Guarda cosa mi hanno messo i morti/ una bambola con le gambe storte/un topo che ballava /un gatto che suonava.
-Guarda cosa mi hanno “messo” i morti-, perché i morti vivono di una vita fatta di gesti, frasi, situazioni, luoghi, che fanno da sottofondo alle vite a cui, secondo una tradizione siciliana, “mettono” qualcosa il 2 novembre, giorno della loro commemorazione. Ma cosa “mettono”? Innanzitutto pupi cu l’anchi torti” che letteralmente sarebbe pupazzi con le gambe storte, quindi vecchi, o meglio, antichi. Poi “mettono” un topo che ballava ( l’ imperfetto dà il senso del cuntu siciliano) e un gatto che suonava. Ricordo che la mattina del 2 novembre ci svegliavamo frementi di gioia: uno dei divani della nostra casa era pieno di giocattoli quasi dimenticati, tirati a lucido e “messi” lì dai nostri morticeddi, così ci dicevano i nostri genitori che con un termine vezzeggiativo ce li facevano sentire ancora più vicini, come se i nostri cari fossero tornati bambini. Certo, il fatto che “mettevano” e non si vedevamo, faceva un poco di tristezza.

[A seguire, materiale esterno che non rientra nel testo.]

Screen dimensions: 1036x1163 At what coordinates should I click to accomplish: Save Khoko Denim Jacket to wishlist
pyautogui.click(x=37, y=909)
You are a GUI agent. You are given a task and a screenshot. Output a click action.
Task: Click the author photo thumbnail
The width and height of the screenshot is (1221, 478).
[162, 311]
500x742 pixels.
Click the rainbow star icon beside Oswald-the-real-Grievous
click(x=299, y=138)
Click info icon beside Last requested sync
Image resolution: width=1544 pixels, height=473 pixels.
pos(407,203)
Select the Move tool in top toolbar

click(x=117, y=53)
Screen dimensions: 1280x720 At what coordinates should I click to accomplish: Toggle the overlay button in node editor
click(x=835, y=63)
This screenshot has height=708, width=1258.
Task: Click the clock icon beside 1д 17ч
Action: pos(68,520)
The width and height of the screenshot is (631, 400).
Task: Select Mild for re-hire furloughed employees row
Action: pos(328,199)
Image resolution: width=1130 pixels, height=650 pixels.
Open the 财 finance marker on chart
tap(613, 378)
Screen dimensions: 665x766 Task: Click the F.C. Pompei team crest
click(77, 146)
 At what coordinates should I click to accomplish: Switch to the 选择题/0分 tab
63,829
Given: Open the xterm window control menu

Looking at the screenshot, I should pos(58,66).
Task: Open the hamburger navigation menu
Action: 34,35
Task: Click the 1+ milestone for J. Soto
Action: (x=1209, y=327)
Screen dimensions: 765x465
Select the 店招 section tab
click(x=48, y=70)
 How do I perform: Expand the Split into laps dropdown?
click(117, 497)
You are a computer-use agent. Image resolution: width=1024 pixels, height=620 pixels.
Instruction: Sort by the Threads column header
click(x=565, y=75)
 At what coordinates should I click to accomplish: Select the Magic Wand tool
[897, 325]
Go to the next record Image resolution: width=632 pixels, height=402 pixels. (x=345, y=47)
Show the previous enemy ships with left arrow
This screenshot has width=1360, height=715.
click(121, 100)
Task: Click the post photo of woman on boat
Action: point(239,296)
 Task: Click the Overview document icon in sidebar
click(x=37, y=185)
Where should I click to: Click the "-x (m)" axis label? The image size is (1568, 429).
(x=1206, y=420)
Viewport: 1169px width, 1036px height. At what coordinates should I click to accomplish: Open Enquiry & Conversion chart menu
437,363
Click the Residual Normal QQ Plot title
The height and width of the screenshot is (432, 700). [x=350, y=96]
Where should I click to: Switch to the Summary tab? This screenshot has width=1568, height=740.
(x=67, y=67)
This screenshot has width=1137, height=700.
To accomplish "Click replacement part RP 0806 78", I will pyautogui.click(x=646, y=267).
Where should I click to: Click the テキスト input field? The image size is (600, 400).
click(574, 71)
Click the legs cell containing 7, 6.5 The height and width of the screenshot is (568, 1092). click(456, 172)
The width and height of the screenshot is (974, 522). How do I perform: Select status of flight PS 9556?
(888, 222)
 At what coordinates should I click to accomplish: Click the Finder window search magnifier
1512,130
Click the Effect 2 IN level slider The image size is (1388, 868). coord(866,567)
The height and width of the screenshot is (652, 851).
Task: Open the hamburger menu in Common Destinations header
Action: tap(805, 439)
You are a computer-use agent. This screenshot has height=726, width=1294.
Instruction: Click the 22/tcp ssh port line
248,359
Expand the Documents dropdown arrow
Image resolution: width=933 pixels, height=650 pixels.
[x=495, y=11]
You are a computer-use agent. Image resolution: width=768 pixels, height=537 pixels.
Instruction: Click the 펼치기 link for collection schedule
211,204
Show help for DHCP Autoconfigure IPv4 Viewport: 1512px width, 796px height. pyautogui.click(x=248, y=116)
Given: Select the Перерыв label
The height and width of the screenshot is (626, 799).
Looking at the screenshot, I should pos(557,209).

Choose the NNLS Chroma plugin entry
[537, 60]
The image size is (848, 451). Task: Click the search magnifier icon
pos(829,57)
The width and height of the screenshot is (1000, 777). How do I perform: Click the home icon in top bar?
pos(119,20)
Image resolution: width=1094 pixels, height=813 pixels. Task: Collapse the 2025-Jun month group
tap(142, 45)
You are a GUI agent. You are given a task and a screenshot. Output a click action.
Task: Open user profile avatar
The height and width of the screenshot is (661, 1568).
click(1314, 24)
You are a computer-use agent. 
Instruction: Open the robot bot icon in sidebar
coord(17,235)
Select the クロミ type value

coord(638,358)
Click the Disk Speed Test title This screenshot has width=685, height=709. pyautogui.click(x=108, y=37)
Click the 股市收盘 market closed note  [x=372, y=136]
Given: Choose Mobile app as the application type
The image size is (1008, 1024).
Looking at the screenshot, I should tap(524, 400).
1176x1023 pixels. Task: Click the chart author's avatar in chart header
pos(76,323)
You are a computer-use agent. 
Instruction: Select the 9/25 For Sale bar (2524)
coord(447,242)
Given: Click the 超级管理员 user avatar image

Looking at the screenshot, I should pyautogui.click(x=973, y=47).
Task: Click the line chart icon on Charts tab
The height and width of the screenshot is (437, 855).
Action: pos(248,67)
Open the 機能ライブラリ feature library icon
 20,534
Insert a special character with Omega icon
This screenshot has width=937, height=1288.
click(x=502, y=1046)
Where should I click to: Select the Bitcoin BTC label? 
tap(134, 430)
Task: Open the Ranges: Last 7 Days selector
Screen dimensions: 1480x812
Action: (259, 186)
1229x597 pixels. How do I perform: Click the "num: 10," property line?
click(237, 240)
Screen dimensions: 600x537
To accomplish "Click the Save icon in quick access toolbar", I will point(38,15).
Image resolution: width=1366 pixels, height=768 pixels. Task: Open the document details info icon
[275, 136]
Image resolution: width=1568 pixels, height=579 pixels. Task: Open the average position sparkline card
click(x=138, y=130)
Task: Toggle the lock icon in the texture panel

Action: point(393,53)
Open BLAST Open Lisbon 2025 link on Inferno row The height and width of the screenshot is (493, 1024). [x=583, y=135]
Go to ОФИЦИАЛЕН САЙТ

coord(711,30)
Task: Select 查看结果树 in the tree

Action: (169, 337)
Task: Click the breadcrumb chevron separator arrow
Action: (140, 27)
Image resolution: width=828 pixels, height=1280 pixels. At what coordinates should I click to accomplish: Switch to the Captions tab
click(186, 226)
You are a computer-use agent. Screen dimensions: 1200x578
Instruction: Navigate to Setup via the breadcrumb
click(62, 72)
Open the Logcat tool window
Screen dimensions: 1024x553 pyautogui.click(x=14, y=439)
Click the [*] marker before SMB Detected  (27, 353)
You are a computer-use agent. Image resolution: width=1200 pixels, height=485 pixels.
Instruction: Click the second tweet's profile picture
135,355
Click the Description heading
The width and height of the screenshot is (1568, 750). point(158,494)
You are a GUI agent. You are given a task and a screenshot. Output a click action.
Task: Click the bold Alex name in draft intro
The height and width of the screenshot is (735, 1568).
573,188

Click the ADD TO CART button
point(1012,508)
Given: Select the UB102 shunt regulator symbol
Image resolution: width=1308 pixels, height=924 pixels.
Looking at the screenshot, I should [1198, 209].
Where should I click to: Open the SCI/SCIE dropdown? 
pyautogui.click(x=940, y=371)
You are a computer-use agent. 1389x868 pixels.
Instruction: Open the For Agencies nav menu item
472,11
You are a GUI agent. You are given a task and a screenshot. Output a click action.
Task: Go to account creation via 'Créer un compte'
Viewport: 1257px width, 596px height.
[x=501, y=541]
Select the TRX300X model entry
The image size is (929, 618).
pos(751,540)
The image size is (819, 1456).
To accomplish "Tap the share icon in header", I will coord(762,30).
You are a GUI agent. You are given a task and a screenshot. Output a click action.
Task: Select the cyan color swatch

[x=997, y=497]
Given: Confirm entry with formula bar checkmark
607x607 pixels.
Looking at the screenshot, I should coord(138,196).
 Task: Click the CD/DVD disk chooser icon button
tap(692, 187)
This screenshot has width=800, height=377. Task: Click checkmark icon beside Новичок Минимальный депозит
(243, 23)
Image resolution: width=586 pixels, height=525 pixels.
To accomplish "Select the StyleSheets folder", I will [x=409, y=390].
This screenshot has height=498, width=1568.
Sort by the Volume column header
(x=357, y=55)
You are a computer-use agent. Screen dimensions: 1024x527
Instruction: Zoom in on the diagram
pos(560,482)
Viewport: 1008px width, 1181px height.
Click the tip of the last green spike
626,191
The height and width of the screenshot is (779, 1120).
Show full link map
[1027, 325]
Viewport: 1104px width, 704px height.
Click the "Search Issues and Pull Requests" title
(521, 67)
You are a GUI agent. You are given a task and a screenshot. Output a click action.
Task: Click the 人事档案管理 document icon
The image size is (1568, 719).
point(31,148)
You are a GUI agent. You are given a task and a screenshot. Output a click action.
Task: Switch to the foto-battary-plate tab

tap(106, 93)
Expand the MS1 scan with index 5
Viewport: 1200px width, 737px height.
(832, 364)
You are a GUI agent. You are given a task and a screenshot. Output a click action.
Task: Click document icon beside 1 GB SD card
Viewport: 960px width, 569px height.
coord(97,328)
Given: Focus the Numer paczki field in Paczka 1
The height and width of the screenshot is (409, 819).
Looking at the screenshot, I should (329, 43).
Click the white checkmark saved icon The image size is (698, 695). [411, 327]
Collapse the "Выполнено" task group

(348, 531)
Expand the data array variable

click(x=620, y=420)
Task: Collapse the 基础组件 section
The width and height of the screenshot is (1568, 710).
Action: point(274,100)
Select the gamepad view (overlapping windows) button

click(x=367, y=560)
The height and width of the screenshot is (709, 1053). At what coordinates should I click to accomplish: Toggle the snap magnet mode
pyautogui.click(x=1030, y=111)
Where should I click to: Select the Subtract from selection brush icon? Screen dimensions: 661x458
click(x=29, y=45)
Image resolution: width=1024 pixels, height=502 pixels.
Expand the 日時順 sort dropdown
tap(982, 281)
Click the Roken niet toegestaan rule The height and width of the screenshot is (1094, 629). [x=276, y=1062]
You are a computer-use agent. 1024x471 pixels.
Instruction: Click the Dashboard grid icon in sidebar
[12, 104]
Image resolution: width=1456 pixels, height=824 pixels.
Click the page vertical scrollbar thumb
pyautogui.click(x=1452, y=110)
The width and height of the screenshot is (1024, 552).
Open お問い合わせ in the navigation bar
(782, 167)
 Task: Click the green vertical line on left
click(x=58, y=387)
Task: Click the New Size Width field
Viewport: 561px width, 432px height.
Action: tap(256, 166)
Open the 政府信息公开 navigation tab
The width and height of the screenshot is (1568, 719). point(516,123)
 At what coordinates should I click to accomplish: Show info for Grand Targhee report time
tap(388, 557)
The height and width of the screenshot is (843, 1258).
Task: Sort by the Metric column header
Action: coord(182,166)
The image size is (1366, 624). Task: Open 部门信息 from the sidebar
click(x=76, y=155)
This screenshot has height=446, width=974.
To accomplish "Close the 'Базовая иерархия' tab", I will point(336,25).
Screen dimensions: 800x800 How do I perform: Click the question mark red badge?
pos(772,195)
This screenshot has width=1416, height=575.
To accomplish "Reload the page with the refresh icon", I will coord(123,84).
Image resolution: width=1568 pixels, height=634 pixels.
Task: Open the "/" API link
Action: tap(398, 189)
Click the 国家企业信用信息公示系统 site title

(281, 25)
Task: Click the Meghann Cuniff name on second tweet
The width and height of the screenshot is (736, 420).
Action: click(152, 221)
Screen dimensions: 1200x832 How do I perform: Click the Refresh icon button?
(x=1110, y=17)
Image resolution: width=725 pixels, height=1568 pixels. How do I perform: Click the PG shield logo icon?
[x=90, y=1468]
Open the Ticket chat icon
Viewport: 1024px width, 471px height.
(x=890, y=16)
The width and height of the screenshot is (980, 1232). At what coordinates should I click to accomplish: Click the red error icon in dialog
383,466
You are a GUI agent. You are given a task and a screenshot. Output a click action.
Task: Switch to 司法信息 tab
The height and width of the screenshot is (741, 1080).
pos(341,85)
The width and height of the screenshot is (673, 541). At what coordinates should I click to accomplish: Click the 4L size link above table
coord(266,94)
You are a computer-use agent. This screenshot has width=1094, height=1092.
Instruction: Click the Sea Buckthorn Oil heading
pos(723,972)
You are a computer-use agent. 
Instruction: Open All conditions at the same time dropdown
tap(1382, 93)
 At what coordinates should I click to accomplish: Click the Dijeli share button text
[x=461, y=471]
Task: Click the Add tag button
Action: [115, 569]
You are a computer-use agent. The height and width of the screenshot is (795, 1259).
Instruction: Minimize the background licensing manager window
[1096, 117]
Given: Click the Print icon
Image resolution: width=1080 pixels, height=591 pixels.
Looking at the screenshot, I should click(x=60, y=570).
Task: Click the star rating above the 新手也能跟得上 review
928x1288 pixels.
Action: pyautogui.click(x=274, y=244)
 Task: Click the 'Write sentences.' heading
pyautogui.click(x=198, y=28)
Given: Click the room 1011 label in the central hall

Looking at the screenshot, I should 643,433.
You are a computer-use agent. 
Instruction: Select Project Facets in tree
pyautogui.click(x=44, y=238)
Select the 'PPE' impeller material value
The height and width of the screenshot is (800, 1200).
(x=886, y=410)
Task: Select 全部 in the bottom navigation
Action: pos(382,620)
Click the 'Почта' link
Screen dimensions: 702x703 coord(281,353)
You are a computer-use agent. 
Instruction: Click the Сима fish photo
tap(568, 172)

Tra le cose che i morti “mettevano”, nell’ immaginario del cuntu, c’ erano un topo e un gatto che per l’ occasione smettevano di essere nemici e si accompagnavano in un concerto festoso, suonando e cantando. C’ è una grande verità in questa semplice filastrocca: il rispetto e la cura per ciò che ci appartiene ci rende gioiosi e costruttivi, la memoria ci indirizza verso quei canali del saper vivere, valorizzando ogni piccolo particolare, rinnovando il valore per la riconoscenza per coloro che hanno e continuano ad arricchire la nostra vita.